My designer is Julia P. Ames and she is the one who takes my manuscript of text and art and turns it into a beautiful book. I have to give credit to the professional services of lulu dot com, whom in the old days we’d call “the printers,” who have produced four beautifully printed and bound books for me that I hope do justice to the writing and art within. It is everything to me that the writers themselves like the books and the way their work appears in it. They give me their best work and I want to give them a book they are proud to have their work in.
On a personal note, I’d like to thank you for fostering spaces for women of the region to speak to each other via the work. Was that a deliberate intention or just a happy coincidence? Where would you like to see us grow as a region in terms of women writers? Do you think we are moving forward?

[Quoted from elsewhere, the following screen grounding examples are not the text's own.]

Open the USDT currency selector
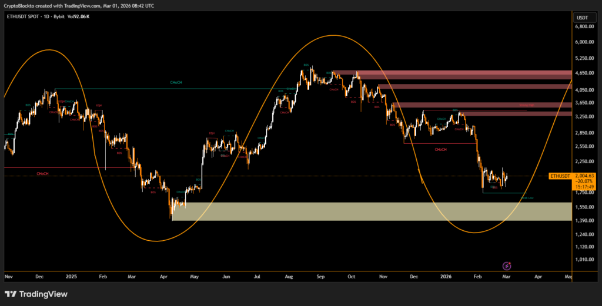The width and height of the screenshot is (602, 306). tap(583, 18)
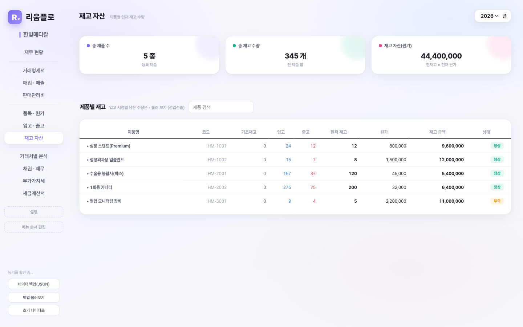Click the 부족 status badge
The image size is (523, 327).
click(x=497, y=201)
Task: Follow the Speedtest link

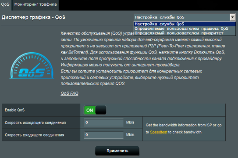Action: pyautogui.click(x=159, y=132)
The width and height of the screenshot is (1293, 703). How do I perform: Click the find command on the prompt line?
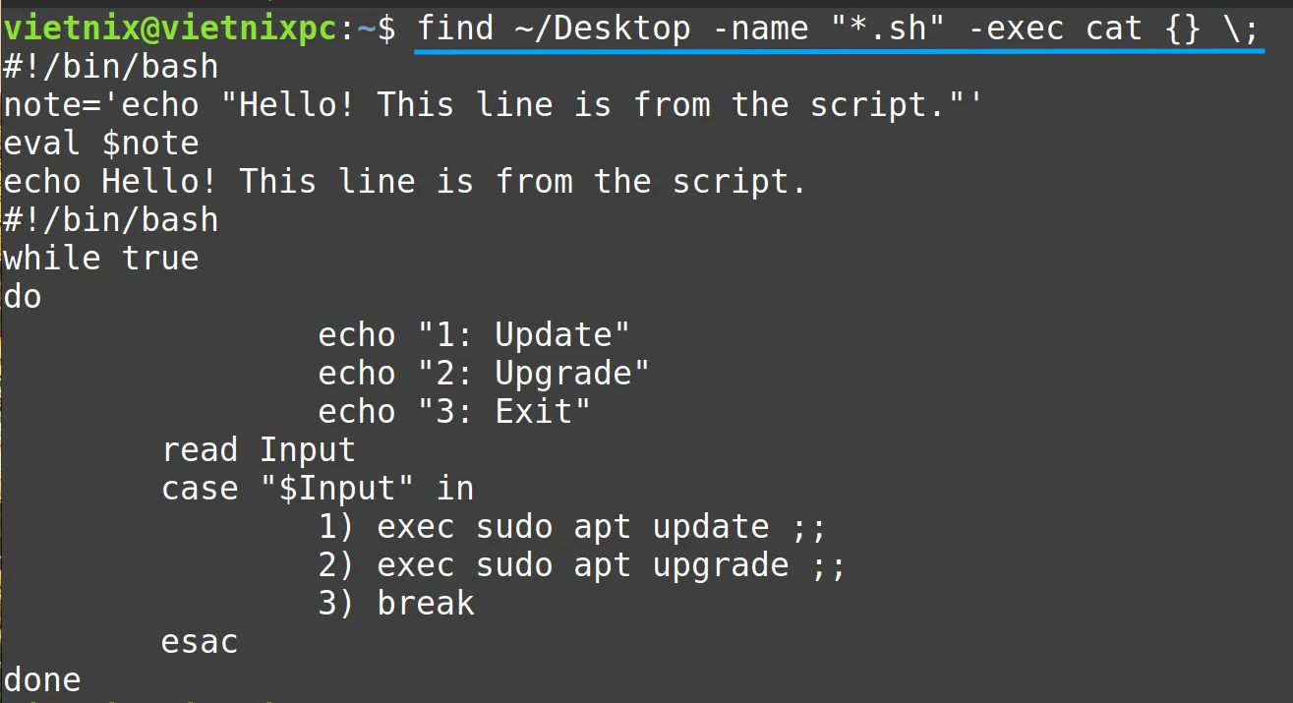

You are welcome. Yes, a space where women writers and artists speak to each other via the work is definitely a deliberate intention. We are not only creating a journal, we are creating community among women. Nothing upsets the patriarchy more than when women gather together outside the company of men to speak of womanish things, its very existence depends on our being divided from one another. And these are not just any women, these are some of the best womanish voices of our generation. So I am always eager to hear what they have to say to one another, honoured to contribute to the conversation. I think we in the Caribbean need all the women writers we can get, there can never be too many.
How do you see the art complementing the work? Can you share some of the pieces that spoke to you most intensely?
The art is integral to the WomanSpeak journal. The artists whose works are included are storytellers too. Often the artist and the writer are one and the same, in the new issue there is art by four of the writers included. There are paintings, assemblages, digital art and even quilts, showing that creative Caribbean women are hard at work in many mediums. I have to note here that WomanSpeak is focused on Caribbean women’s work it is open to all women, and this year the art on the front cover is by feminist painter Maria Maria Acha-Kutscher from Madrid, Spain, a portrait of a woman at a candlelight vigil for the return of the kidnapped schoolgirls of Chibok, Kenya. This painting jumped out as the one for the cover, because of its beauty as much as for its powerful feminist theme. I love the quilts by Jacqueline Bishop that celebrate mothers, grandmothers and daughters, and elevate humble quilt making to high womanish art. I love the paintings of Chantal Bethel that continue to give solace to the victims of the Haiti earthquake. The art compliments the writing perfectly because not only are these pieces beautiful and unique, they are the works of storytellers, truth tellers, conscious of the power their work has to uplift women’s lives and effect change in our communities and in the world.
Have you seen a change in how women Caribbean writers are writing? Is there a shift that you can see?
These are early days for this new era of WomanSpeak. I can say that the idea of a forum like this is resonating with more women writers; each of the four issues is a little bigger than the last. I can say that the notion that women’s literary voices need to be amplified in the Caribbean is a shared one among the writers of the WomanSpeak community. The idea of creating community and dialogue with each other through the work is a shift, the notion that “women’s literature” is even a thing, or should be, is a shift. We’ll see what changes unfold as the journal continues to publish and new generations of women are encouraged to write.
What would you like to say about WomanSpeak?
It is the little journal that could.
Where can people get WomanSpeak?
You can get this and previous issues at my storefront at www.lulu.com and at www.amazon.com.